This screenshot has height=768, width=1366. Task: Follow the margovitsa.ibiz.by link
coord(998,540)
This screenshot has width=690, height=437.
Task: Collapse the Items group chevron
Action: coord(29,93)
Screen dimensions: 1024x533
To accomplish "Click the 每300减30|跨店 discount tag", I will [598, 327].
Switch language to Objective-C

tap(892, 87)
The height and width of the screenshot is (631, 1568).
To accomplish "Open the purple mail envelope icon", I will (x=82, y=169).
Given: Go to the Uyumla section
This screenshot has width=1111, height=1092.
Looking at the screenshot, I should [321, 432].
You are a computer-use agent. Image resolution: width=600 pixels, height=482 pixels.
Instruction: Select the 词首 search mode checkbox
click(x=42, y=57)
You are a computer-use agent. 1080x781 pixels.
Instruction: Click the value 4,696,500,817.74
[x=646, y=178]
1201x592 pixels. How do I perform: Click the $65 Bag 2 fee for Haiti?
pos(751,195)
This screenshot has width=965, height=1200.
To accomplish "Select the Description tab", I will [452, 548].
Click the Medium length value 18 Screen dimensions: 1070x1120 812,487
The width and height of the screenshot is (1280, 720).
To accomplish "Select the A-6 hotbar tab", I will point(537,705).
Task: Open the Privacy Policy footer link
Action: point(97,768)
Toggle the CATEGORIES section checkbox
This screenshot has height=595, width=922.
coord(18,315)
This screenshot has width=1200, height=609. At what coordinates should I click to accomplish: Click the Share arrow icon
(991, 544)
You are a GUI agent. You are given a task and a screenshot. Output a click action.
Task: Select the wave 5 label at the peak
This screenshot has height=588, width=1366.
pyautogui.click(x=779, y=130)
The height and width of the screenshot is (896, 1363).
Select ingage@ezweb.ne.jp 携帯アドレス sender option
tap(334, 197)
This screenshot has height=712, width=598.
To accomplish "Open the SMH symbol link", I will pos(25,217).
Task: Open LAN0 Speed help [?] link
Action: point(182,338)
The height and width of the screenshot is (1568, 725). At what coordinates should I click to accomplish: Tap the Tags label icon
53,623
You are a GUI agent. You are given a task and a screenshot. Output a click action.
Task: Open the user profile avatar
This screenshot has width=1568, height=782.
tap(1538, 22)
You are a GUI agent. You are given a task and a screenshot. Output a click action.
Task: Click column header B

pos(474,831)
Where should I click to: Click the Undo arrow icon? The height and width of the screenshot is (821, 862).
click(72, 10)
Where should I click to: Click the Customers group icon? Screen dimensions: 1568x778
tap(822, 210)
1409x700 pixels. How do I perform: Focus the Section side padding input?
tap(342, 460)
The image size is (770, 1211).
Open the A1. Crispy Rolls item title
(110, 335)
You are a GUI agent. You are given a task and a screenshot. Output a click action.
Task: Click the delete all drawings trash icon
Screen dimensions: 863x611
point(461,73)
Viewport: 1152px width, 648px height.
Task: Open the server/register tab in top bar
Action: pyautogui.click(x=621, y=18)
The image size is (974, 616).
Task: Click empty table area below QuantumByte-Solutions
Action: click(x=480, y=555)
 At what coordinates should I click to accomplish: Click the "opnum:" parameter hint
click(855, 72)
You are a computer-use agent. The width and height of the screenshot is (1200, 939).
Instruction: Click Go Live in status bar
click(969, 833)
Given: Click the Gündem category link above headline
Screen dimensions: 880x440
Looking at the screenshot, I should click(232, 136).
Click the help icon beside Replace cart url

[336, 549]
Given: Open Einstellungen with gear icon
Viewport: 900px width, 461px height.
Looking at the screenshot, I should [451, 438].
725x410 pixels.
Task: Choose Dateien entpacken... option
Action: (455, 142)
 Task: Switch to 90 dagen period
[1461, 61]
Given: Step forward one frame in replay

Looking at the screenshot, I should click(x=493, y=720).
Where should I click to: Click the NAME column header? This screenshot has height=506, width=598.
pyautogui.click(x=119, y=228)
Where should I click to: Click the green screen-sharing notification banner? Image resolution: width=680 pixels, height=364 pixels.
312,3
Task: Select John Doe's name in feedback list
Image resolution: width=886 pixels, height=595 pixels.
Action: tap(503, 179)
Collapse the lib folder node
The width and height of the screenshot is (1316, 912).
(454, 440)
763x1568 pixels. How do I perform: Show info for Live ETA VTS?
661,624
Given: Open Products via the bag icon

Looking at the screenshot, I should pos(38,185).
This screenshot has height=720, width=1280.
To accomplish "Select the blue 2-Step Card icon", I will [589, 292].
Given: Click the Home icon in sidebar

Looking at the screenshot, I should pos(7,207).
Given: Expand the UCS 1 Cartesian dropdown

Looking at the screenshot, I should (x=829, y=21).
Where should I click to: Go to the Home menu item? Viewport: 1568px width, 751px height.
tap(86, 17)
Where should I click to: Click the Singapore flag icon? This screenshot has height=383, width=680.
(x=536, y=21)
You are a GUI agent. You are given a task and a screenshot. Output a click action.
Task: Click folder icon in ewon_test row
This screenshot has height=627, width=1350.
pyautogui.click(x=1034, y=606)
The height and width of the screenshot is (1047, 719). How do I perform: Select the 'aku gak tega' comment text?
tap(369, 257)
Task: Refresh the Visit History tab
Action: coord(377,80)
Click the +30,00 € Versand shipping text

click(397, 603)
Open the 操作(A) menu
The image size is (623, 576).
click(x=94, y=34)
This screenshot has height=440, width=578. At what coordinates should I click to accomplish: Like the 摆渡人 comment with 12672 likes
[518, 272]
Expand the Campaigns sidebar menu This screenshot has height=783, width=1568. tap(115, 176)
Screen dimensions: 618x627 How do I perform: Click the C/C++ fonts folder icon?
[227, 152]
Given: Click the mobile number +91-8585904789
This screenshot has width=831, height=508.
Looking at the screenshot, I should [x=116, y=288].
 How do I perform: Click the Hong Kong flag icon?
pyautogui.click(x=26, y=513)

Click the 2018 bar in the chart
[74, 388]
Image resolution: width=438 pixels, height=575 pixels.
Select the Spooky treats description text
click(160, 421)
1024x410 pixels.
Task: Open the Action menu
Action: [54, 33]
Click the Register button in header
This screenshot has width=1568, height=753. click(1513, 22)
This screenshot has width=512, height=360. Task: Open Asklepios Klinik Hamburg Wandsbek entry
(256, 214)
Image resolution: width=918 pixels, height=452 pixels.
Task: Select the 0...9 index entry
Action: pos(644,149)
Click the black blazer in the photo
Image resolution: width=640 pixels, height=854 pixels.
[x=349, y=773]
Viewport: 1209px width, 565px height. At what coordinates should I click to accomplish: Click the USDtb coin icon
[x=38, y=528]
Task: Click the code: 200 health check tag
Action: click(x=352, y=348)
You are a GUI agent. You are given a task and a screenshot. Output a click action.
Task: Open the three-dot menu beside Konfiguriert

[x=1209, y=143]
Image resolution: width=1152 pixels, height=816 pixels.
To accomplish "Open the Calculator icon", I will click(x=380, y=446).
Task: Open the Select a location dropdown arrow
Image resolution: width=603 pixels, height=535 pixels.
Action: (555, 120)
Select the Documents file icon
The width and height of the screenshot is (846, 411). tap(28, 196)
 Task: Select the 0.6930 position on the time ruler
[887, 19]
☆ ☆ ☆ ☆ ☆
About this task — Every line from the line containing "Where should I click to: Click the green" through the line containing "Task: Select John Doe's name in feedback list" in the records above must be retyped exactly. Leave out the rest.

Result below —
Where should I click to: Click the green screen-sharing notification banner? Image resolution: width=680 pixels, height=364 pixels.
312,3
Task: Select John Doe's name in feedback list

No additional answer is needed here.